Last, we can compare to STL + IQR methods, which use different decomposition and anomaly detection approaches.

```{r}
lubridate_dloads %>%
    # STL + IQR Anomaly Detection
    time_decompose(count, method = "stl", trend = "2 months") %>%
    anomalize(remainder, method = "iqr") %>%
    time_recompose() %>%
    # Anomaly Visualization
    plot_anomalies(time_recomposed = TRUE) +
    labs(title = "Lubridate Anomalies", subtitle = "STL + IQR Methods")
```

## But Wait, There's More!

There are a several extra capabilities:

- `time_frequency()` and `time_trend()` for generating frequency and trend spans using date and datetime information, which is more intuitive than selecting numeric values.

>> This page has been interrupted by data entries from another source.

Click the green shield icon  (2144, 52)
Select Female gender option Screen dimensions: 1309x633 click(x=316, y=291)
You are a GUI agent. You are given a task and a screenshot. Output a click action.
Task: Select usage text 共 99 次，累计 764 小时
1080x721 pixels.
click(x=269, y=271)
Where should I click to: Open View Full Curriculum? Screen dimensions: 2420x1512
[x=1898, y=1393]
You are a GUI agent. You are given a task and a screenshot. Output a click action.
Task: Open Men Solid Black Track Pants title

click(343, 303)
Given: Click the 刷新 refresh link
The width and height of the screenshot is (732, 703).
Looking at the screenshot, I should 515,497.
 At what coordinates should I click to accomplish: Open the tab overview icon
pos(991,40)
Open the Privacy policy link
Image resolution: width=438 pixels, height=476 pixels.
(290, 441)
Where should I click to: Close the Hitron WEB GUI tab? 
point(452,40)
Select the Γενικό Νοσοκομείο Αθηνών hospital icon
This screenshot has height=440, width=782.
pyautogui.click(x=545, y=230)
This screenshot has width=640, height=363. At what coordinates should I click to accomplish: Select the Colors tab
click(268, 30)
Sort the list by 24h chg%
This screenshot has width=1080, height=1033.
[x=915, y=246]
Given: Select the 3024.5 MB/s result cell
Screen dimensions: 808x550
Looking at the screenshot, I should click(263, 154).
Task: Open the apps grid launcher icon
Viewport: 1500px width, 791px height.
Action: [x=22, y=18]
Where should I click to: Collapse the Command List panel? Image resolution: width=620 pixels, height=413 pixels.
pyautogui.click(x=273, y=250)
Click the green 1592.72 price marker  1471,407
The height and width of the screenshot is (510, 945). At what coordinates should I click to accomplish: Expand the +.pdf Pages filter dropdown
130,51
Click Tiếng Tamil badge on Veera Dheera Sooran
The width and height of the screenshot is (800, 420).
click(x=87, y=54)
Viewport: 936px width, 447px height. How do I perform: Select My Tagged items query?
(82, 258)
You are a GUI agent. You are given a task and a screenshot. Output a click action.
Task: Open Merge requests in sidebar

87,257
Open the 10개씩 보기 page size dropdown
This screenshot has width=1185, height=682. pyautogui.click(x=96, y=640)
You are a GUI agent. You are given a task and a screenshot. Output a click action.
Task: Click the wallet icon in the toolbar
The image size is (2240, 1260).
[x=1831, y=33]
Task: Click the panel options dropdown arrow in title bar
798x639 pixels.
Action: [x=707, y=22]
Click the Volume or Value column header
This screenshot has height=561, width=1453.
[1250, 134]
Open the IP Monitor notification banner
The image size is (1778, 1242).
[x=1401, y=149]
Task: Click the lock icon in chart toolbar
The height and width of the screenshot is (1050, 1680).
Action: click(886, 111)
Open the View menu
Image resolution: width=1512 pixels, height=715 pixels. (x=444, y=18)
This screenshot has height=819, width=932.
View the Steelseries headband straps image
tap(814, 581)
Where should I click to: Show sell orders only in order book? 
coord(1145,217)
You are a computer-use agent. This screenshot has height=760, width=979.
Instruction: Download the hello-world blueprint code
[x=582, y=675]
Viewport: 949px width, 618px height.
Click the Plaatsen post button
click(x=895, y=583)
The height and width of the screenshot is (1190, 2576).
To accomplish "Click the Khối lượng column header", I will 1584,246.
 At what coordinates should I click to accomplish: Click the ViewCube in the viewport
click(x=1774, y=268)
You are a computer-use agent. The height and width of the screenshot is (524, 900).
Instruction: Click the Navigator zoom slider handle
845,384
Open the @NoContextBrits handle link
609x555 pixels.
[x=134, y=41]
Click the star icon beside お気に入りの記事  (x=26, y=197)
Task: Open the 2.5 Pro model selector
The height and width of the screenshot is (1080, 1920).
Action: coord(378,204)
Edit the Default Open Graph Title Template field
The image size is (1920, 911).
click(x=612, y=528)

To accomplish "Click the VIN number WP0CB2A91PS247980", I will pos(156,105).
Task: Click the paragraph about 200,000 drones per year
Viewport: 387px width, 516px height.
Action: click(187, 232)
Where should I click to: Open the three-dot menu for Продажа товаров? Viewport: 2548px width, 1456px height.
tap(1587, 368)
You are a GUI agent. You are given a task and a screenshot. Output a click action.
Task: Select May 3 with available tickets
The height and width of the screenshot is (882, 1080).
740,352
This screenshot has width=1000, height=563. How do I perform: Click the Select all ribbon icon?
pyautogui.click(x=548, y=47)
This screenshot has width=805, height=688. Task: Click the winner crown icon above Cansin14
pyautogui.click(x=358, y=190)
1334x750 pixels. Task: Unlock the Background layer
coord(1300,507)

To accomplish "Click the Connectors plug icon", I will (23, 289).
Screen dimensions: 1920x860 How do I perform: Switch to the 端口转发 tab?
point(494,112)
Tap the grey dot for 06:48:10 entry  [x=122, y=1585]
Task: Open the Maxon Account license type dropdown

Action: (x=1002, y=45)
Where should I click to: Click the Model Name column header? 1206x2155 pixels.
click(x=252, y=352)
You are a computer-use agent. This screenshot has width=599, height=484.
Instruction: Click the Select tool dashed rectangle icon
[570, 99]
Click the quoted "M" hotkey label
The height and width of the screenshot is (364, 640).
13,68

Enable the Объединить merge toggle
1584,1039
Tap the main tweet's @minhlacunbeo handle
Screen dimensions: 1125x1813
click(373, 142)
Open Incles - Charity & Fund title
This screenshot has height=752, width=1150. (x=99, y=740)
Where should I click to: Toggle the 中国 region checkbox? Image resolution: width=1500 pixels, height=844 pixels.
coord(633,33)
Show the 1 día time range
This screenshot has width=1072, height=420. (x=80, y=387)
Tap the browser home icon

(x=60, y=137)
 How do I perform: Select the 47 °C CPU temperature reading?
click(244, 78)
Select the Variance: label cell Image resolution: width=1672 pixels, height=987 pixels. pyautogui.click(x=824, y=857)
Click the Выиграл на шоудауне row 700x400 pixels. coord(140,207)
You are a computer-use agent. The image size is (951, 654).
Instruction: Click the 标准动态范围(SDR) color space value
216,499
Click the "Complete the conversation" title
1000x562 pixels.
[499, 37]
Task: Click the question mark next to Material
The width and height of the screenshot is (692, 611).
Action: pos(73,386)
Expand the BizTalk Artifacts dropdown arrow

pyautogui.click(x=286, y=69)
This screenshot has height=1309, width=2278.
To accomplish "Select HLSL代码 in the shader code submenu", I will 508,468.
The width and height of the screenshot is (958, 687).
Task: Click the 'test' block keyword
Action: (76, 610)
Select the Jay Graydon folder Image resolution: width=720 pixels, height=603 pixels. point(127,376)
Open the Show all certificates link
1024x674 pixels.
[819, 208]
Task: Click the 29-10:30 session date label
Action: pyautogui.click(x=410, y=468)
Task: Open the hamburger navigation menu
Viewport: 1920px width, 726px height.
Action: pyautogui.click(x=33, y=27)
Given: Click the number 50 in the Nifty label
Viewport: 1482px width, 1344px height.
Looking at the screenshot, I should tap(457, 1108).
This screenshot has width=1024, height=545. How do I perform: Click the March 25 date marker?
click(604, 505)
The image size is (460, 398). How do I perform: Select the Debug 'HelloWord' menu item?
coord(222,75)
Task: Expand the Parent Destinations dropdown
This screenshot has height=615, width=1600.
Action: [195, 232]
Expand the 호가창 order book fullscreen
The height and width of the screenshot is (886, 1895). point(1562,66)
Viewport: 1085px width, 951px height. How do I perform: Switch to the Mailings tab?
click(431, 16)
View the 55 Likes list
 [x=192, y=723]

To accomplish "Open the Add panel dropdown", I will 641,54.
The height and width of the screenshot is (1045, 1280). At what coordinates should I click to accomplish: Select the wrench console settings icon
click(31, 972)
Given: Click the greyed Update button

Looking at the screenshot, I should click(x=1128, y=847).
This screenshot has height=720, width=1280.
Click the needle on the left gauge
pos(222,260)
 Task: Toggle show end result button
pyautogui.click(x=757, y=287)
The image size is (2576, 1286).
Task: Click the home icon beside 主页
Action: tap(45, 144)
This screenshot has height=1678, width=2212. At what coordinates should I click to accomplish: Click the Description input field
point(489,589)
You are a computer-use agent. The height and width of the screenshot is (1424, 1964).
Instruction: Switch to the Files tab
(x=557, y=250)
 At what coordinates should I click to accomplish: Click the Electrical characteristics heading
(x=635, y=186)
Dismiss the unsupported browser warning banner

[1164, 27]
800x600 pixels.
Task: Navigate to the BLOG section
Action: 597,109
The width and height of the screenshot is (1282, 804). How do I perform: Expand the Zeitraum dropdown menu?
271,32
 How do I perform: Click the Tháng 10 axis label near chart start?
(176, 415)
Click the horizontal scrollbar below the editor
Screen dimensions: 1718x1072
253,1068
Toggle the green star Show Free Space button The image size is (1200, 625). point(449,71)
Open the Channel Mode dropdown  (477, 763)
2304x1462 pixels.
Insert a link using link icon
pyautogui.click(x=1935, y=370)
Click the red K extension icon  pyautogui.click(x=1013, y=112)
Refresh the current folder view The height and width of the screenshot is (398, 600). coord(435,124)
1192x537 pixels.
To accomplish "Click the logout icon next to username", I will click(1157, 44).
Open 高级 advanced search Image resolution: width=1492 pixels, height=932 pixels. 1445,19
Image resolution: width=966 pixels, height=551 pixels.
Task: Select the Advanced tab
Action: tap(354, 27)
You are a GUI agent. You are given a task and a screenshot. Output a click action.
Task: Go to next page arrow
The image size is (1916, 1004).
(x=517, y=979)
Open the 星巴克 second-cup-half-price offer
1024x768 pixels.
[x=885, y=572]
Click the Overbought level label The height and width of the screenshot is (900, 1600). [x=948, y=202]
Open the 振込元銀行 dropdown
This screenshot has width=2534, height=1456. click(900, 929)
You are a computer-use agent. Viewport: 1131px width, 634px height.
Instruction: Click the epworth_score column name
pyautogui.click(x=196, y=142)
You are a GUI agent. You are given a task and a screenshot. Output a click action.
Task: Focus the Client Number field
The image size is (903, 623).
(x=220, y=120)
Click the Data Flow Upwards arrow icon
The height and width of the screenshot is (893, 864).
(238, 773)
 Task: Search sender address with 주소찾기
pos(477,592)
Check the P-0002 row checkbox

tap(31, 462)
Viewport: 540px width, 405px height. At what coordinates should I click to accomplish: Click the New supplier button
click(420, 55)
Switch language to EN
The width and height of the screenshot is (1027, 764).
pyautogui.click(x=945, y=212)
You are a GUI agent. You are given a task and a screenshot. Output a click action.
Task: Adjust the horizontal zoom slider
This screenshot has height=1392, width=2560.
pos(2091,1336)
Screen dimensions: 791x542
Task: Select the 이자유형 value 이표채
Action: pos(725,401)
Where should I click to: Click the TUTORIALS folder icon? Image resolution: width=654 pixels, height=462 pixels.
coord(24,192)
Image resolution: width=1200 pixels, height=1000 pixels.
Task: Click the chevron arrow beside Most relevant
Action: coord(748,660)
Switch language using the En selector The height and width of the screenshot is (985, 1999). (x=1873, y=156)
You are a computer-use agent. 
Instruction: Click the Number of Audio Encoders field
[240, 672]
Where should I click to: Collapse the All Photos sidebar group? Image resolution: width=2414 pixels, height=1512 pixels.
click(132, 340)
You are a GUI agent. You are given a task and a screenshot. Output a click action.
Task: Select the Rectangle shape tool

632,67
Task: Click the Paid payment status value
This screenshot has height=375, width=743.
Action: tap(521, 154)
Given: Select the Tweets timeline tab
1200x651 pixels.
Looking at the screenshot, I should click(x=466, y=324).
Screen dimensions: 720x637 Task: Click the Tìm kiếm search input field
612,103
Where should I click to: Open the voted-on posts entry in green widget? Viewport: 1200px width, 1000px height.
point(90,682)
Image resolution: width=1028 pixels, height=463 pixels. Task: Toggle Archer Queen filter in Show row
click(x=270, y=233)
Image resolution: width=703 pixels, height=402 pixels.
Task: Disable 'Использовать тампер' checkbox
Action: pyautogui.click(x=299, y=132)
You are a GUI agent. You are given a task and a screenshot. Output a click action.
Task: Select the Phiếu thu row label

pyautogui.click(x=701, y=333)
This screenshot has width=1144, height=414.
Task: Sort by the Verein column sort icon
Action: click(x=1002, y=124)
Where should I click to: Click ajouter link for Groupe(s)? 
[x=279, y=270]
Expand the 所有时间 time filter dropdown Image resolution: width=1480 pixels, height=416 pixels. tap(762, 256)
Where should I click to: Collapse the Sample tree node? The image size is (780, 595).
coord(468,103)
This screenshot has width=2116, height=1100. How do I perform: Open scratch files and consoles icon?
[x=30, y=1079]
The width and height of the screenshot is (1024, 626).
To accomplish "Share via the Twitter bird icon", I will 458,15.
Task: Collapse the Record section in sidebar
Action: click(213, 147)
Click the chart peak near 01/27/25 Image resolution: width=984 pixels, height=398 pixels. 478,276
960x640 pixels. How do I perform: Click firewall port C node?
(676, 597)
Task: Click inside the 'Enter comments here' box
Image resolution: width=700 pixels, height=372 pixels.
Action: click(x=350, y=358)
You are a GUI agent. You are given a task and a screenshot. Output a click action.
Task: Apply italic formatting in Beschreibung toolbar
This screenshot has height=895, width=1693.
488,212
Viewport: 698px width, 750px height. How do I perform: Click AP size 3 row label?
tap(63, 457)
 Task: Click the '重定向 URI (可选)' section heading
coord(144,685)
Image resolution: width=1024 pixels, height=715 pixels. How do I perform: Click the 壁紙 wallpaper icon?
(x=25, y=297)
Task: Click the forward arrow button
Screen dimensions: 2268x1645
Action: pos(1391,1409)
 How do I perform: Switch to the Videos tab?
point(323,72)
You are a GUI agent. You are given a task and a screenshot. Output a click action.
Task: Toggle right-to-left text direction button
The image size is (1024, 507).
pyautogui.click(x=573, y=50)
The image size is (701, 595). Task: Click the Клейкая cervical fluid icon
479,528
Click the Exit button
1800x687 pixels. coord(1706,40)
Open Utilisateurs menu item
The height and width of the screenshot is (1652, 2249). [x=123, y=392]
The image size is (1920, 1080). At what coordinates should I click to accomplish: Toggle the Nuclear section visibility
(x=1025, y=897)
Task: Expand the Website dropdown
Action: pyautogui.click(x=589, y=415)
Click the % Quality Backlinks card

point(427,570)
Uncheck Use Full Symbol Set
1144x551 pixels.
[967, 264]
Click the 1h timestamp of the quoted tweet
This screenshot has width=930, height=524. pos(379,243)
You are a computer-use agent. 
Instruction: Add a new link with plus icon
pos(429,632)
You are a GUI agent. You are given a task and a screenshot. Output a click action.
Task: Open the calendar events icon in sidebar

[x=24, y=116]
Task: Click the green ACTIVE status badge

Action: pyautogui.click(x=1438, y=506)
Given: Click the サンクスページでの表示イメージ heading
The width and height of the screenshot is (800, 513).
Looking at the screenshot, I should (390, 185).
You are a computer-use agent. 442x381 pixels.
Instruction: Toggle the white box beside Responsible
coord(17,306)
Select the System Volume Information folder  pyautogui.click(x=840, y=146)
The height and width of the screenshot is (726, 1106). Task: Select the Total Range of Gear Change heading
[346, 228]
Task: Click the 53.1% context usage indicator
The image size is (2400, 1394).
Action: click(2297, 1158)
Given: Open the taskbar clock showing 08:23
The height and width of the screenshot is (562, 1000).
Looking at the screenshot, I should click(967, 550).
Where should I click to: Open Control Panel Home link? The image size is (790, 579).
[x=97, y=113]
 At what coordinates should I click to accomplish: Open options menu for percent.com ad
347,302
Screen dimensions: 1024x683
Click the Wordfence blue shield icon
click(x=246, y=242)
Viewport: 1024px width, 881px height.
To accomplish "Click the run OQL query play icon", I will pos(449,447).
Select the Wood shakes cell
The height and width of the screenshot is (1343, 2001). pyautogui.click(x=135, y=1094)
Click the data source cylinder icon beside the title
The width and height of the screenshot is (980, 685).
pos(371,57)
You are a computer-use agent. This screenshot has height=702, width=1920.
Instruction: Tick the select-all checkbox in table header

Also, `period = "auto"` automatically selects frequency and trend spans based on the time scale of the data.

```{r, message = T}
# Time Frequency
time_frequency(lubridate_dloads, period = "auto")
```

```{r, message = T}
# Time Trend
time_trend(lubridate_dloads, period = "auto")
```


- `plot_anomaly_decomposition()` for visualizing the inner workings of how algorithm detects anomalies in the "remainder". 

```{r, fig.height=7}
tidyverse_cran_downloads %>%
    filter(package == "lubridate") %>%
    ungroup() %>%
    time_decompose(count) %>%
    anomalize(remainder) %>%
    plot_anomaly_decomposition() +
    labs(title = "Decomposition of Anomalized Lubridate Downloads")
```

<!-- - Other `time_decompose` methods: In addition to "stl" and "twitter", we have added "multiplicative" for time series with non-constant variance. Word of caution that statistical transformations such as logarithmic or power transformations may perform better. -->

- Vector functions for anomaly detection: `iqr()` and `gesd()`. These are great for just using on numeric data. Note that trend and seasonality should already be removed for time series data.

```{r}
# Data with outliers
set.seed(100)
x <- rnorm(100)
idx_outliers <- sample(100, size = 5)
x[idx_outliers] <- x[idx_outliers] + 10

# IQR method
iqr(x, alpha = 0.05, max_anoms = 0.2)
```

- Anomaly Reports: Using `verbose = TRUE`, we can return a nice report of useful information related to the outliers.

```{r}
lubridate_dloads %>%
    time_decompose(count) %>%
    anomalize(remainder, verbose = TRUE)
```


## References

Several other packages were instrumental in developing anomaly detection methods used in `anomalize`:

- Twitter's `AnomalyDetection`, which implements decomposition using median spans and the Generalized Extreme Studentized Deviation (GESD) test for anomalies.
- `forecast::tsoutliers()` function, which implements the IQR method.